Claro que exagero, porque, mesmo durante as festas, como algum jornal invariavelmente nos lembra, tem gente que está viajando de folga ou festejando onde pode, enquanto outros — como bombeiros, telefonistas, policiais e, claro, jornalistas — trabalham. Uma das razões da pressa e da antecedência com que escrevo é que já militei muito em redação e gosto de lembrar que o pessoal de lá também é filho de Deus e merece pelo menos uma colherzinha de chá. Aí não é justo que deixe alguém esperando esta momentosa crônica chegar de última hora, para acabar de fechar o jornal.

Sim, mas como desenvolver o blablablá desta vez? Vejamos aqui, alguma novidade? Não muitas, a não ser variantes das notícias que nos deprimem e um ou outro acontecimento mais alegre. Sou do time dos melancólicos de Natal e réveillon. Já contei aqui, como, na juventude, cansei de trocar de ano ouvindo a então Rádio Relógio Federal. Você sabia que a maior noz do mundo é o coco? Toc-toc-toc. Ao terceiro sinal, zero hora. Plim-plim-PLIM! Feliz ano-novo. Entre os mamíferos terrestres o animal mais veloz é o guepardo, também conhecido como chita, que, em curtas distâncias, pode atingir velocidades acima de cem quilômetros por hora. Ainda é tempo para presentear as pessoas queridas, nas festas deste fim de ano. Visite as lojas Príncipe, o melhor em roupas para jovens. Príncipe veste hoje o homem de amanhã. Toc-toc-toc. Ao terceiro sinal...
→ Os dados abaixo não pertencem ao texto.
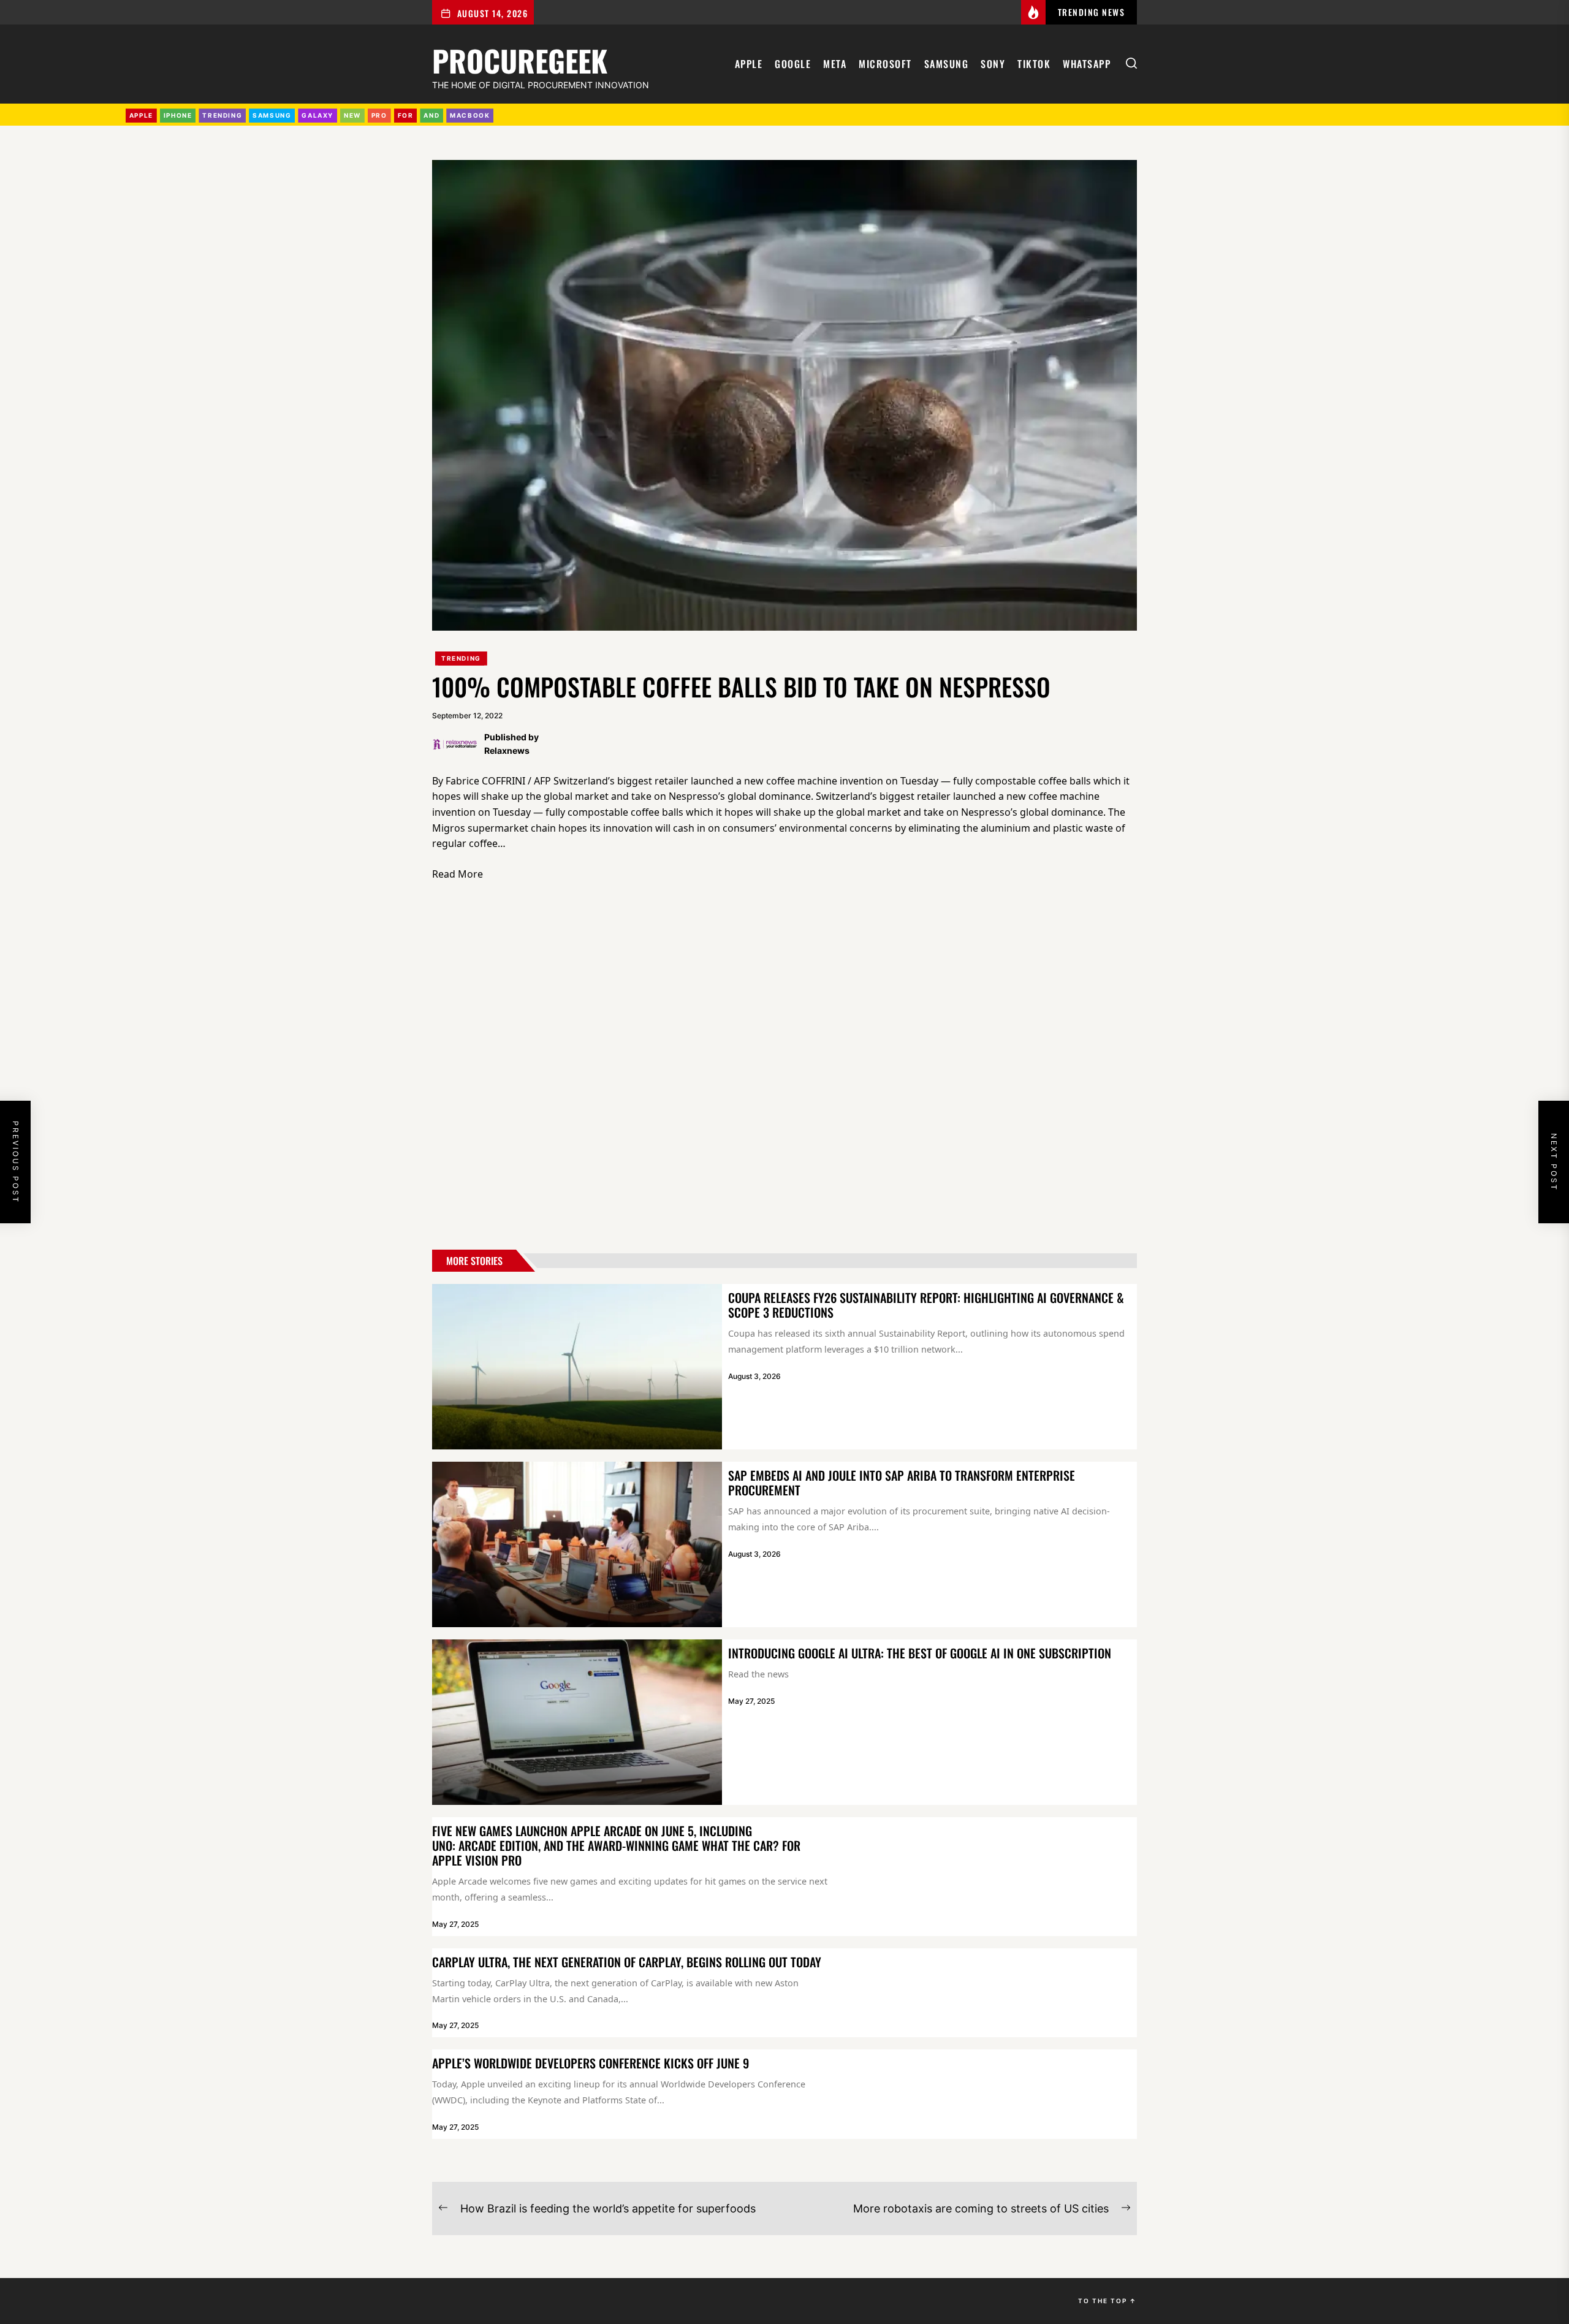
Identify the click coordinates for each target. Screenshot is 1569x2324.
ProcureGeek (519, 58)
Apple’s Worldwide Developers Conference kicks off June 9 (590, 2063)
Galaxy (317, 115)
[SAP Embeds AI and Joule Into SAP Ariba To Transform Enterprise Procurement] (577, 1544)
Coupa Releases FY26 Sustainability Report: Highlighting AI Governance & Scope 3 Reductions (926, 1304)
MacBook (470, 115)
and (431, 115)
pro (379, 115)
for (406, 115)
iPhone (178, 115)
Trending (461, 658)
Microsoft (885, 64)
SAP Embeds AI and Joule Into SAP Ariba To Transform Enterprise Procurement (901, 1482)
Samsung (946, 64)
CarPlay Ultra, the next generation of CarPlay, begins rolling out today (626, 1962)
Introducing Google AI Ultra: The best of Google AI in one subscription (919, 1653)
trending (222, 115)
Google (793, 64)
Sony (993, 64)
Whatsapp (1087, 64)
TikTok (1033, 64)
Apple (749, 64)
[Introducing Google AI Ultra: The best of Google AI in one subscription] (577, 1722)
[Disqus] (784, 1068)
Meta (834, 64)
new (352, 115)
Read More (457, 874)
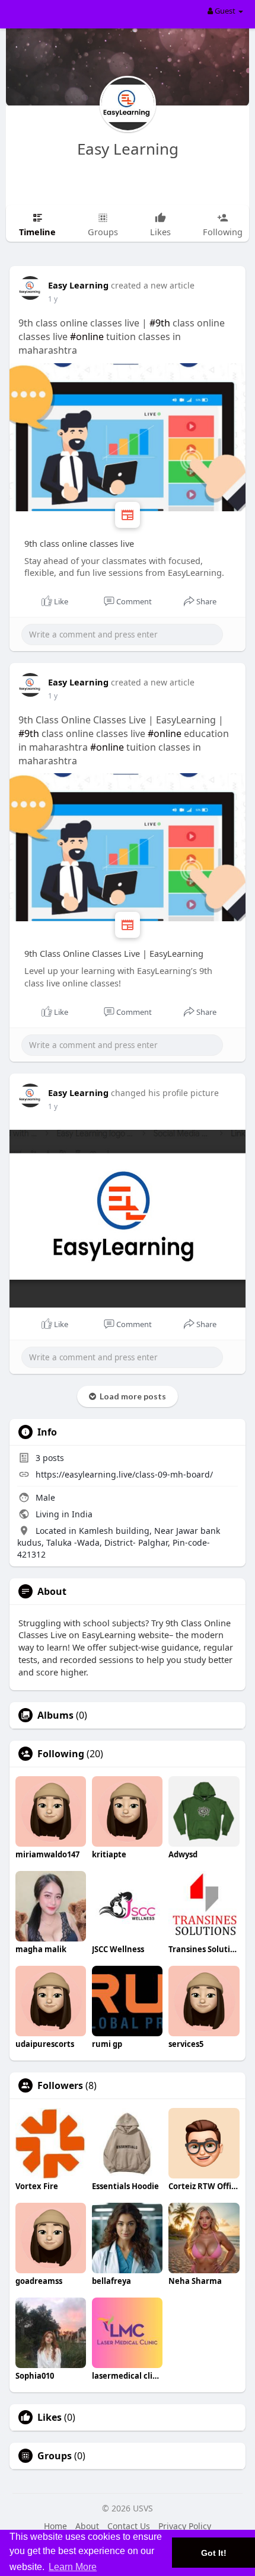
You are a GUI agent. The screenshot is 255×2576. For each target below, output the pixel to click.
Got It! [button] (214, 2553)
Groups (54, 2455)
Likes (49, 2417)
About (87, 2526)
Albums (55, 1715)
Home (55, 2526)
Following (60, 1753)
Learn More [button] (73, 2567)
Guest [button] (225, 10)
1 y (53, 299)
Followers (60, 2085)
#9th (159, 322)
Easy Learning (128, 148)
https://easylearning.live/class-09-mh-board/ (124, 1474)
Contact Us (128, 2526)
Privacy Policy (184, 2526)
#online (87, 336)
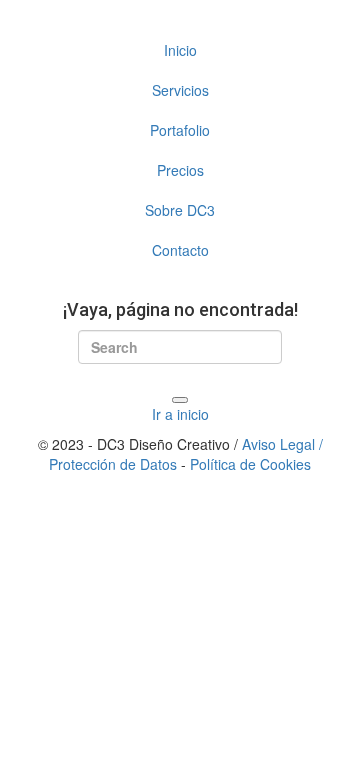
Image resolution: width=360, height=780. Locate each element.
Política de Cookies (250, 464)
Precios (180, 170)
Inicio (180, 50)
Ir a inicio (180, 414)
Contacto (180, 250)
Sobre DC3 (180, 210)
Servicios (180, 90)
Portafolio (180, 130)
Espero, é claro, que Papai Noel tenha aparecido esplendidamente nas casas de vocês. Na minha, a esta altura, ainda não sei, mas qualquer coisa haverá de ter pintado, da parte do bom velhinho. Por meio de minha mulher, ele certamente terá deixado uma bermuda nova, para entrar como estrela em meio à minha já de muito fanada coleção. Como árbitro da moda no Leblon, não posso descuidar-me de meus deveres. Sim, e pedi a ele umas sandálias novas, porque as que meu editor comiseradamente me deu, já faz séculos, estão, lamentavelmente, próximas do fim. As pessoas ficam muito desapontadas quando não me encontram de sandálias e bermuda e é assim trajado que imaginam que compareço a qualquer evento social. São graves responsabilidades, a que preciso estar permanentemente atento.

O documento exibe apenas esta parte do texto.